The Company of Leaving Queens (Photo: Edwina Kippy Rudy)

In a nation of immigrants, practically all of us have tales to tell. Sometimes, the pain of one generation is hidden from the next. Often, such buried stories need to be exhumed in order for us to understand our parents and ourselves. But what's interesting and important to us, doesn't necessarily translate into an absorbing play. Leaving Queens, refers to the move of Ms. Ryan's father from Jackson Heights, Queens to Yonkers but is more about the move from Ireland to Queens than the moving away from it. But the problem is not the ambiguity of its title but that Leaving Queens adds little that's new or newly inspiring to the immigrant drama genre. Despite Kim Sherman's admirable attempt to brighten things up with a Celtic flavor, this is as dark and doleful a musical as I've seen in a while.

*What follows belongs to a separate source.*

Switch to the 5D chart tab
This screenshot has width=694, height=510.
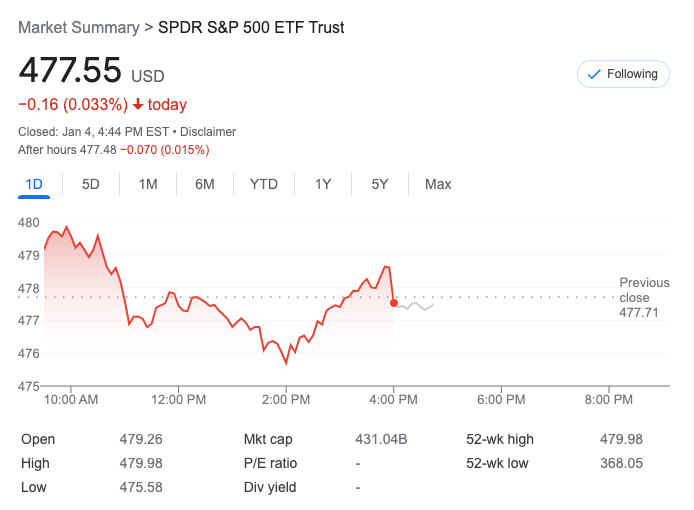tap(91, 184)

Reading through the background literature that came with my program, it looks as if the problem may be a case of not leaving well enough alone. The play had its genesis as a short play submitted to Primary Stages for an immigrant play project. That piece, aptly titled The Guard, had two young people, a brother and sister, investigating their grandfather's experience as a guard at the Museum of Modern Art. The fact that this involvement with MOMA became something of a family tradition and that their father knew Edward Steichen probably made for a colorful one-acter. However, in trying to build this into a full-fledged play by linking the secretive, hard-drinking's father's story to that of his daughter's problems as a single mother is more forced than forceful. Making that daughter a photographer who enters a competition at MOMA which turns out to be the means towards solving all the family's problems just doesn't work.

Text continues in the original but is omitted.